AI and OS — A Perfect Match
Open-source software provides fertile ground for training AI models because it lacks restrictions associated with proprietary software. It gives AI access to many standard code bases that run infrastructures worldwide. At the same time, it is exposed to the acceleration and improvements AI generates, further enhancing Open Source development capabilities.
Developers, too, massively benefit from AI because they can ask questions, get answers, and, right or wrong, use AI as a basis to create something to work with. This significant productivity gain is rapidly accelerating and refining coding. Developers can leverage AI to solve mundane tasks quickly, get inspiration, or source alternative examples of something they thought was a perfect solution.
Total Certainty and Transparency
However, it’s not all upside. The integration of AI into OSS has complicated licensing implications. General Public License (GPL) is a series of widely used free software licenses (there are others, too), or copyleft, that guarantee end users four freedoms: to run, study, share, and modify the software. Under these licenses, any software modification needs to be released within the same software license. If a code is licensed under GPL, any modification must also be GPL-licensed.
Therein lies the issue. Unless there is total transparency in how the software has been trained, it is impossible to be sure of the appropriate licensing requirements or how to license it in the first place. Traceability is paramount if copyright infringement and other legal complications are to be avoided. Additionally, there is the ethical question — if a developer has modified a piece of code, is it still the same code? We’ve covered that in more detail here.
Traceability
So the pressing issue is this: What practical steps can developers take to safeguard themselves against the code they produce, and what role can the rest of the software community — OSS platforms, regulators, enterprises, and AI companies — play in helping them do that? OSS offers transparency to support integrity and confidence in traceability because everything is exposed and can be observed. A mistake or oversight in proprietary software might happen, but because it is a closed system, the chances of seeing, understanding, and repairing the error are practically zero. Developers working in OSS operate in full view of a community of millions. The community requires certainty about where a source code from a third party originated — is it a human, or is it AI?
Foundations
Apache Software Foundation has a directive saying maintainers of their projects shouldn’t take source code done by AI. AI can assist them, but the code they contribute is the developer’s responsibility. If it turns out that there is a problem, then it’s the developers’ issue to resolve. Many companies, including Aiven, have a similar protocol. Our guidelines state that developers can use only the pre-approved constrained Generative AI tools. Still, developers are responsible for the outputs and need to be scrutinized and analyzed, not simply taken as they are. This way, we can ensure that we comply with the highest standards. What guidelines and standards has your company established, and how can you help establish them? These are good questions to ask if none exist.
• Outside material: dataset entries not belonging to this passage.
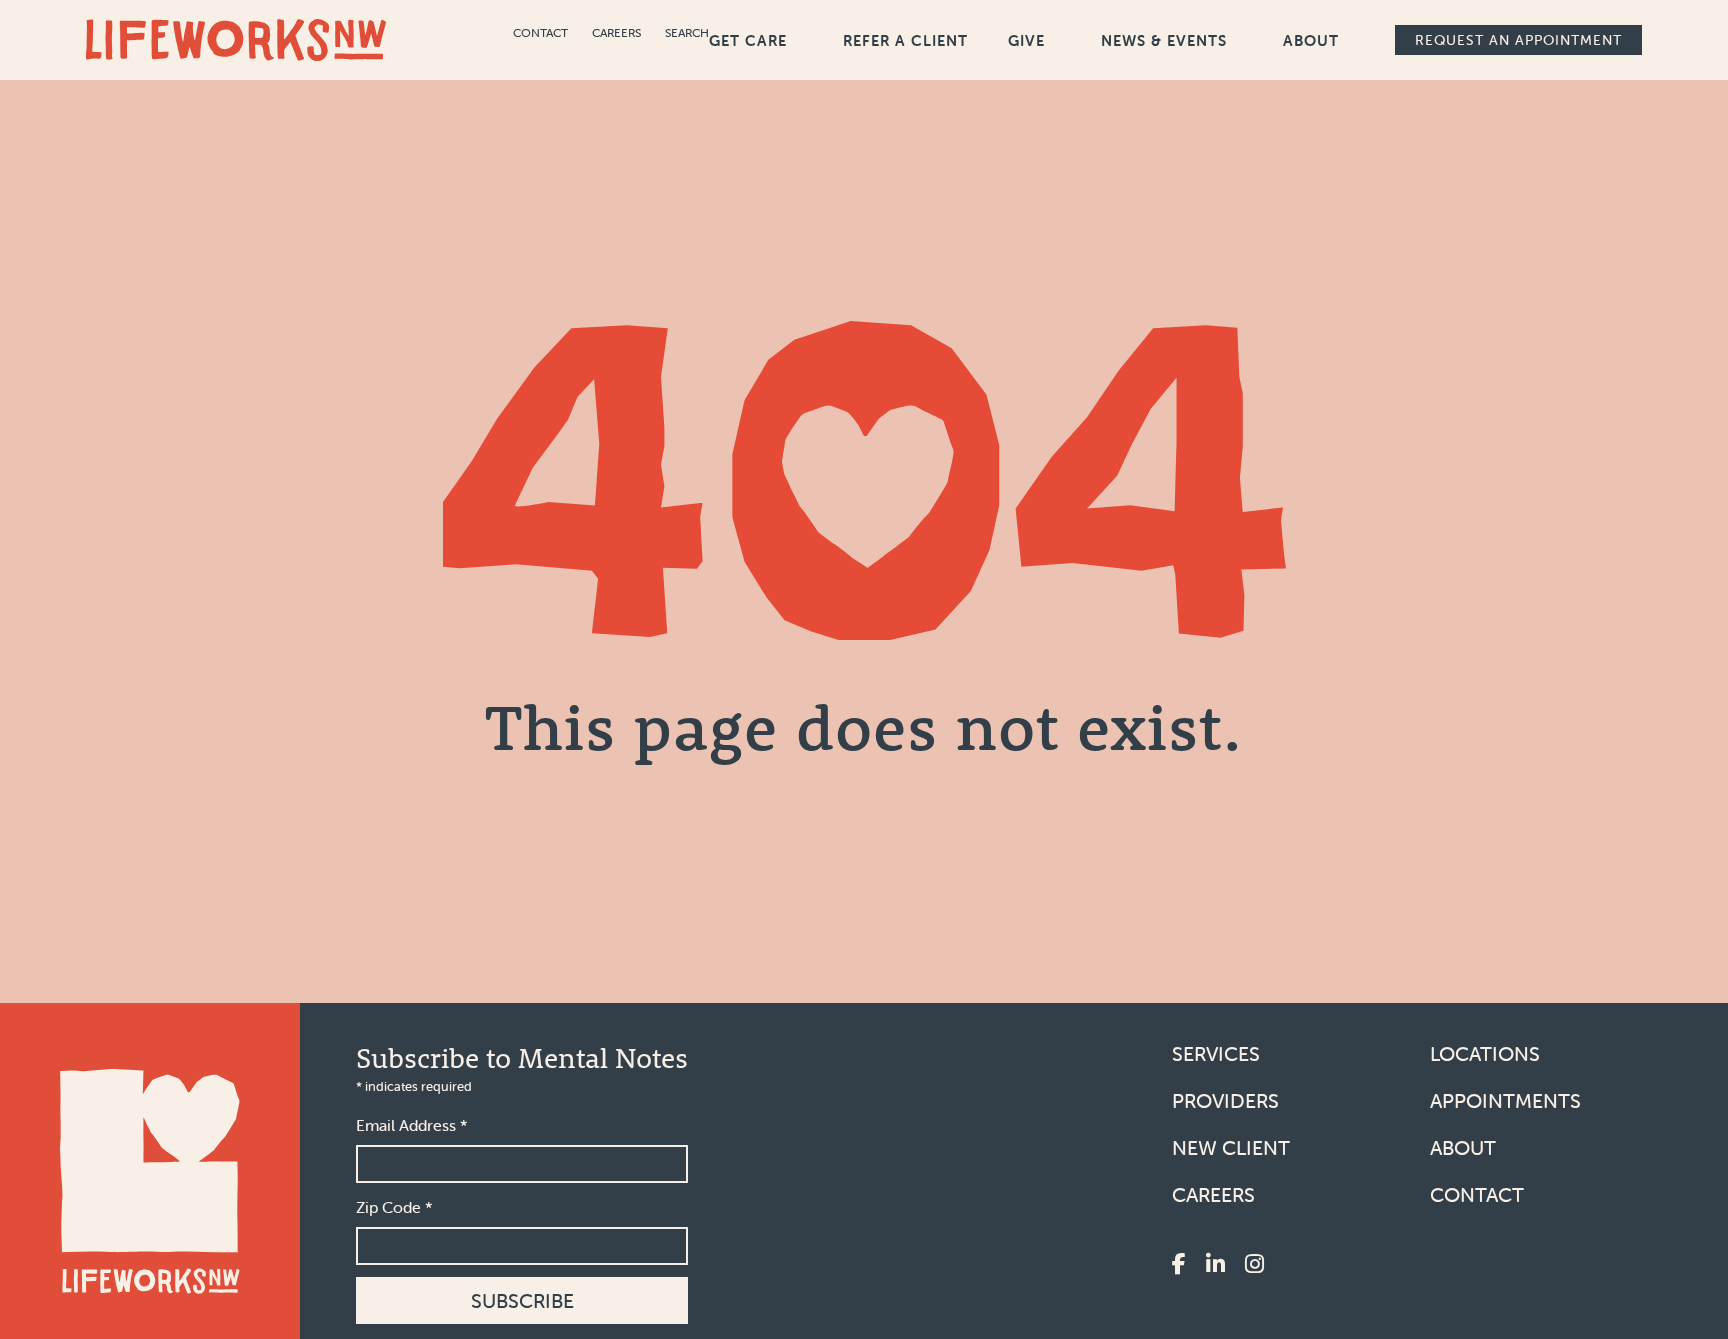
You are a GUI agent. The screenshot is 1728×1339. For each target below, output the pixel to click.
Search (687, 32)
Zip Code (394, 1207)
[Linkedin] (1215, 1265)
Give (1026, 40)
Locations (1485, 1053)
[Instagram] (1254, 1265)
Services (1216, 1053)
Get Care (748, 40)
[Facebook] (1179, 1265)
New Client (1231, 1147)
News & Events (1164, 40)
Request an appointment (1518, 40)
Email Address (412, 1125)
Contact (540, 32)
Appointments (1505, 1100)
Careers (616, 32)
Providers (1225, 1100)
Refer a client (905, 40)
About (1311, 40)
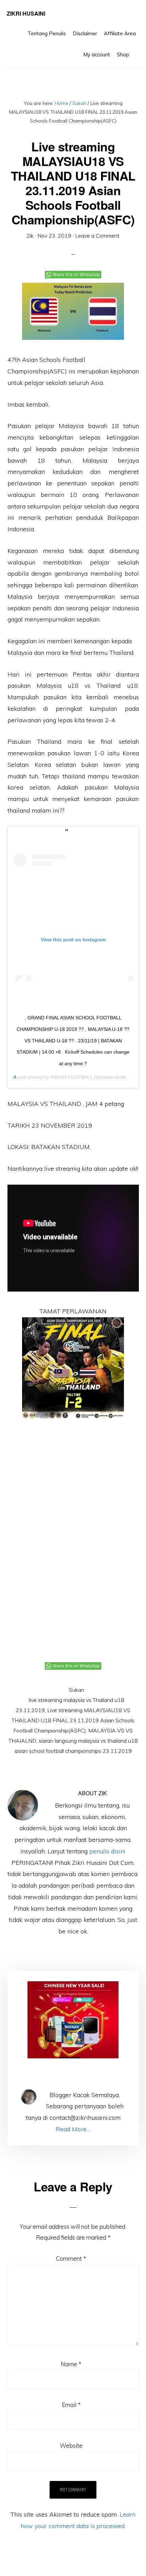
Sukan (76, 1689)
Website (71, 2445)
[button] (135, 49)
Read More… (73, 2129)
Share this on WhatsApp (76, 274)
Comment (71, 2258)
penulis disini (107, 1851)
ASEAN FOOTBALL (72, 1077)
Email (71, 2404)
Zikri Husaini (26, 13)
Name (71, 2364)
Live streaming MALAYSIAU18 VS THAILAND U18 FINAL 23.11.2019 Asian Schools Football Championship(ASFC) (73, 1720)
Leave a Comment (97, 235)
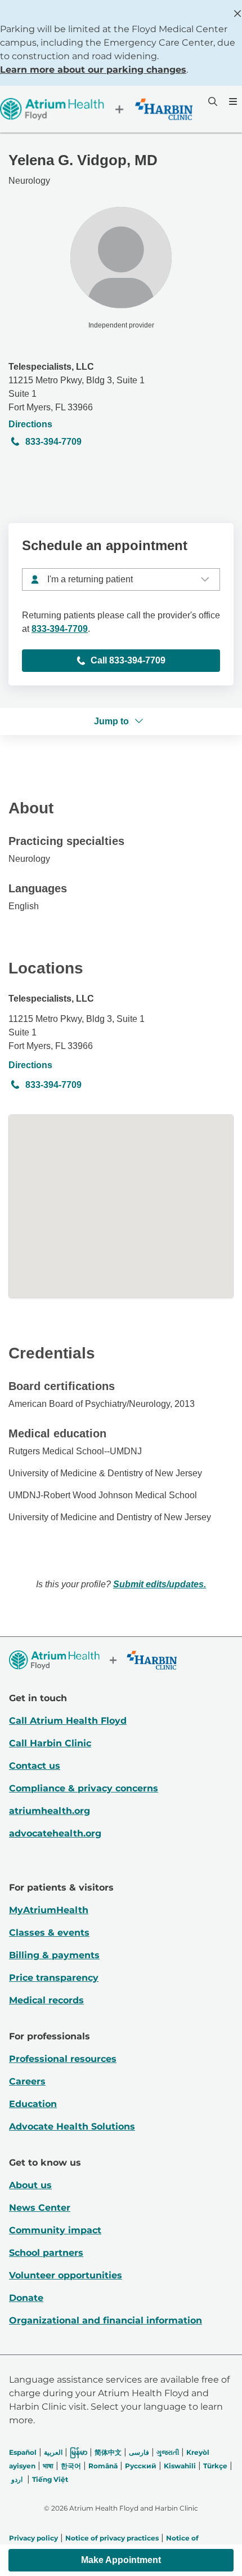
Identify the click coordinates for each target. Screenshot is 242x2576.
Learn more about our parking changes (93, 69)
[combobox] (121, 579)
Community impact (55, 2230)
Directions (30, 424)
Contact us (34, 1765)
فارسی (139, 2452)
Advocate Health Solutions (72, 2126)
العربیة (53, 2452)
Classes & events (49, 1932)
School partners (46, 2252)
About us (30, 2185)
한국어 (71, 2466)
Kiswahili (180, 2466)
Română (103, 2466)
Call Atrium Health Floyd (68, 1720)
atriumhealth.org (49, 1810)
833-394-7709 (53, 441)
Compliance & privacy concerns (83, 1788)
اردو (17, 2479)
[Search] (211, 101)
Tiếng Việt (50, 2479)
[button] (121, 2560)
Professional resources (62, 2058)
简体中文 (108, 2452)
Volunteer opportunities (65, 2275)
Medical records (46, 2000)
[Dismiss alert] (237, 13)
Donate (26, 2297)
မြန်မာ (78, 2452)
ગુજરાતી (167, 2452)
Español (23, 2452)
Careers (27, 2081)
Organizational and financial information (105, 2320)
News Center (39, 2207)
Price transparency (53, 1977)
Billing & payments (54, 1955)
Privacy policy (33, 2538)
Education (33, 2104)
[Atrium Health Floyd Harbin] (96, 109)
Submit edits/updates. (159, 1584)
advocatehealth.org (55, 1833)
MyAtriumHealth (48, 1910)
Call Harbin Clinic (50, 1743)
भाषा (48, 2466)
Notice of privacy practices (112, 2538)
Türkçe (215, 2466)
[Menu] (232, 101)
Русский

Beyond this, there are ways organizations using OSS can also play a role by taking steps to safeguard their risks in the process. This includes establishing an internal AI Tactical Discovery team — explicitly created to focus on the challenges and opportunities created by AI. In one case, our team led a project to critique OSS code bases, using tools like Software Composition Analysis to analyze the AI-generated codebase, comparing it against known open-source repositories and vulnerability databases.
Creating a Root of Trust in AI
Despite efforts today, creating new licensing and laws around AI’s role in software development will take time. Consensus, which will be attained with investigation, review, and discussion, is required regarding the specifics of AI’s role and the terminology used to describe it. This challenge is magnified by the speed of AI development and its application in code bases. This process moves much quicker than those trying to put parameters in place to control it.
When assessing whether AI has provided copied OSS code as part of its output, factors such as proper attribution, license compatibility, and ensuring the availability of the corresponding open source code and modifications are necessary. It would also help if AI companies started adding traceability to their source code. This will create a root of trust that has the potential to unlock significant benefits in software development.